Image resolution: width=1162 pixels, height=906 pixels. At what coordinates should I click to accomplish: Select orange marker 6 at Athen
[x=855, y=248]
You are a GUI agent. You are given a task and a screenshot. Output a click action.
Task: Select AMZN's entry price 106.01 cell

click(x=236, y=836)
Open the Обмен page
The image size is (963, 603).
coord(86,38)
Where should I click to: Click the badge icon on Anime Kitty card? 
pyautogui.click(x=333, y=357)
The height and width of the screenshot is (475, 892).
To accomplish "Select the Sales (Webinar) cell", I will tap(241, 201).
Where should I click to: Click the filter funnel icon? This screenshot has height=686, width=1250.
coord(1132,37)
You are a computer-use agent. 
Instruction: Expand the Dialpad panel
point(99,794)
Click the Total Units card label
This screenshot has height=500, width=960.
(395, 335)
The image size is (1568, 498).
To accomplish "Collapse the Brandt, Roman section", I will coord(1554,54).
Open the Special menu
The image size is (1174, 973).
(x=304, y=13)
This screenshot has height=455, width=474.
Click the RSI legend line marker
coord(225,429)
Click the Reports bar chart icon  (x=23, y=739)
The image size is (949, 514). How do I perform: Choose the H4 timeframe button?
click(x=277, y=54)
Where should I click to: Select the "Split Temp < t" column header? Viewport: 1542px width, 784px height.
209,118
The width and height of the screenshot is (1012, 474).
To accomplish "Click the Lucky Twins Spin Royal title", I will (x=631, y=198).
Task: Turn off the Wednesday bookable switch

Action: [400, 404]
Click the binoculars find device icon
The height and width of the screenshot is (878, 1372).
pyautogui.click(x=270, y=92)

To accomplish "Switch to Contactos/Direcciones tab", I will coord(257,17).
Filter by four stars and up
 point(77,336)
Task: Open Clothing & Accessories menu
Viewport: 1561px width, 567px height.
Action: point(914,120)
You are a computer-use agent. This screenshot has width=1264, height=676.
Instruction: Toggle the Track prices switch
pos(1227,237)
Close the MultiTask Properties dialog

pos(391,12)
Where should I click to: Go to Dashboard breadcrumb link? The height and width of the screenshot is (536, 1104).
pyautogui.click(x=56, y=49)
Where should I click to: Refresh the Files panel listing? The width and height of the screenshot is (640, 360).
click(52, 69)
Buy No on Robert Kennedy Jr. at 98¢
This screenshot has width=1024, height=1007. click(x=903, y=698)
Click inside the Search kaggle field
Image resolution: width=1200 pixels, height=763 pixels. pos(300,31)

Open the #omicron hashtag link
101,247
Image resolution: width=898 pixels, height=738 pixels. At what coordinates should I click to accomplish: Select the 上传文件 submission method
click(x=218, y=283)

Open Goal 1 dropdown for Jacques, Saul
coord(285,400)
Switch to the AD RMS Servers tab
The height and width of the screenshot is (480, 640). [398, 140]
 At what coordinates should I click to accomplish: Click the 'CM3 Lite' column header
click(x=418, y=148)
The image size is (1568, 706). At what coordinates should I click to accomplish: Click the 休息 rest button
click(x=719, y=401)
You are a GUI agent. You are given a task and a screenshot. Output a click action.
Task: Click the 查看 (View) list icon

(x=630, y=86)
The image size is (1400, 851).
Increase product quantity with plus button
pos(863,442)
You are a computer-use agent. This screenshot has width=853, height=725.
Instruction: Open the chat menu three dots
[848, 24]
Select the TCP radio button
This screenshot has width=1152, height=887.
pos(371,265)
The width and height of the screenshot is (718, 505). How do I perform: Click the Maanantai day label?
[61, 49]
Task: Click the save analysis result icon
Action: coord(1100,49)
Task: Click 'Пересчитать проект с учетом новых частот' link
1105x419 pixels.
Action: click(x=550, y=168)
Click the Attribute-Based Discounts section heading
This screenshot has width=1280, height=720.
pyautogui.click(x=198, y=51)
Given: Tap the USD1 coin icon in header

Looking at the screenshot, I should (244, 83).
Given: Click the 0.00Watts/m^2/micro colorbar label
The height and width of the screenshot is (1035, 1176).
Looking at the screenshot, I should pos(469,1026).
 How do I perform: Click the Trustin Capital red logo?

— STATED TASK —
Rewrite the rows in the stretch from the line containing "Click the Reports" through the line containing "Action: point(914,120)", changing "screenshot" to "capture" and leaving everything else the same.

— SOLUTION TO THIS PROBLEM —
Click the Reports bar chart icon  (x=23, y=739)
The image size is (949, 514). How do I perform: Choose the H4 timeframe button?
click(x=277, y=54)
Where should I click to: Select the "Split Temp < t" column header? Viewport: 1542px width, 784px height.
209,118
The width and height of the capture is (1012, 474).
To accomplish "Click the Lucky Twins Spin Royal title", I will (x=631, y=198).
Task: Turn off the Wednesday bookable switch

Action: [400, 404]
Click the binoculars find device icon
The height and width of the capture is (878, 1372).
pyautogui.click(x=270, y=92)

To accomplish "Switch to Contactos/Direcciones tab", I will coord(257,17).
Filter by four stars and up
 point(77,336)
Task: Open Clothing & Accessories menu
Viewport: 1561px width, 567px height.
Action: point(914,120)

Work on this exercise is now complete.